-- Posted 2 January, 2007 | | Source: SilverSeek.com
At this time of year, it is natural to analyze and review. In addition to normal year-end reflections, I find myself especially contemplative as I have just celebrated 30 years of marriage and will soon cross the milestone of having spent 60 years on this earth. Round numbers just seem to make you more reflective. I am most grateful for the gift of life and for sharing it with a woman of unique inner and outer beauty. But, of course, this essay is about silver.
It’s gratifying that the price of silver rose 45% in the past year and has almost tripled over the past four or five years. I feel grateful to have been given the opportunity of being heard. The hundreds of thousands of words I wrote did not hurt anyone. In fact, those who bought silver have done very well. However, there is little benefit in focusing too much on the past. It serves no purpose to repeat how good a buy silver was at four dollars.
Higher prices usually undermine the original reason to buy, especially a double or triple. Is this the case with silver? In order to determine if silver is still undervalued, it is important to try to understand why it has risen and what forces can continue to propel it from here. The main reason silver has doubled or tripled in price, is that it was way too cheap previously. There were remarkably few public analysts who correctly labeled silver as dirt cheap under $5. There were quite a few who predicted an avalanche of scrap selling at higher price levels. That selling has not occurred.

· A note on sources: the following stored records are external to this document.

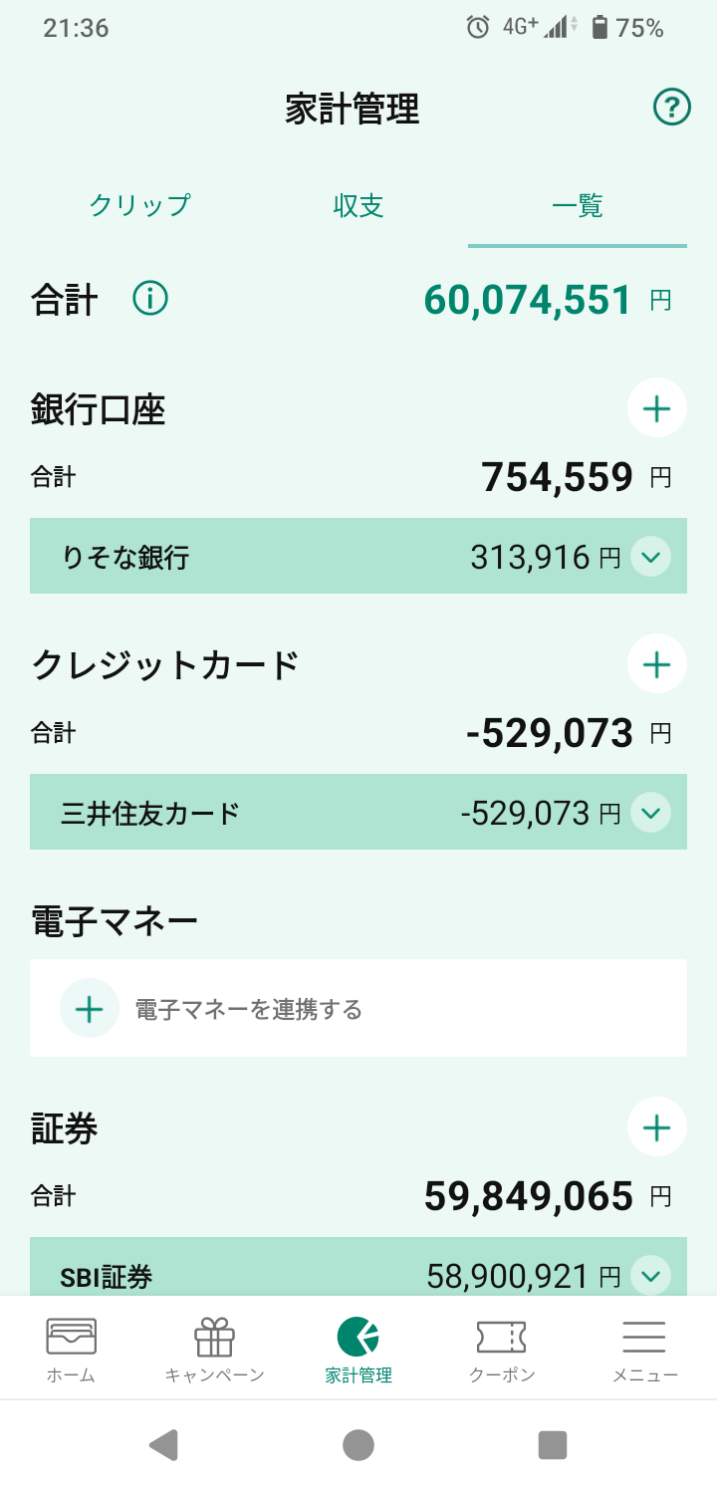The height and width of the screenshot is (1490, 717).
Task: Open the ホーム wallet icon
Action: (x=72, y=1337)
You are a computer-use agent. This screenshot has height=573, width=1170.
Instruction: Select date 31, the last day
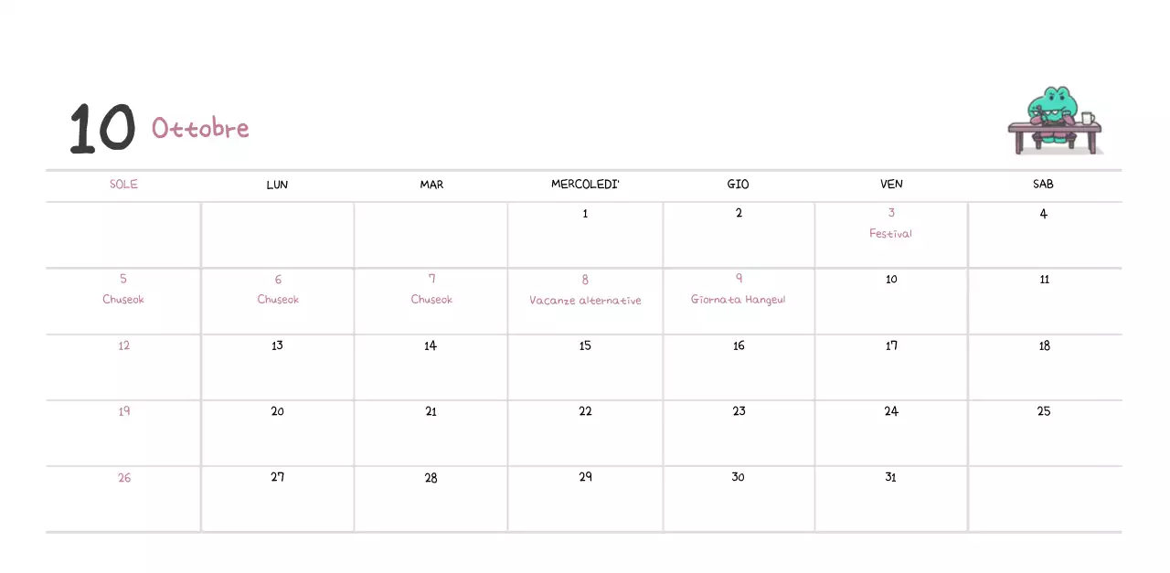tap(890, 477)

Why does the biggest negative argument in silver always seem to be the amount of selling, scrap or investor holdings, that will surely occur at sharply higher prices, al a 1980? Bad things will happen to silver investors if the price goes higher. Huh? Why does this seem to be a bearish factor unique to silver? Why have I never heard a stock, or real estate, or bond, or even a gold analyst, proclaim that sharply higher prices in those things will bring a wave of selling?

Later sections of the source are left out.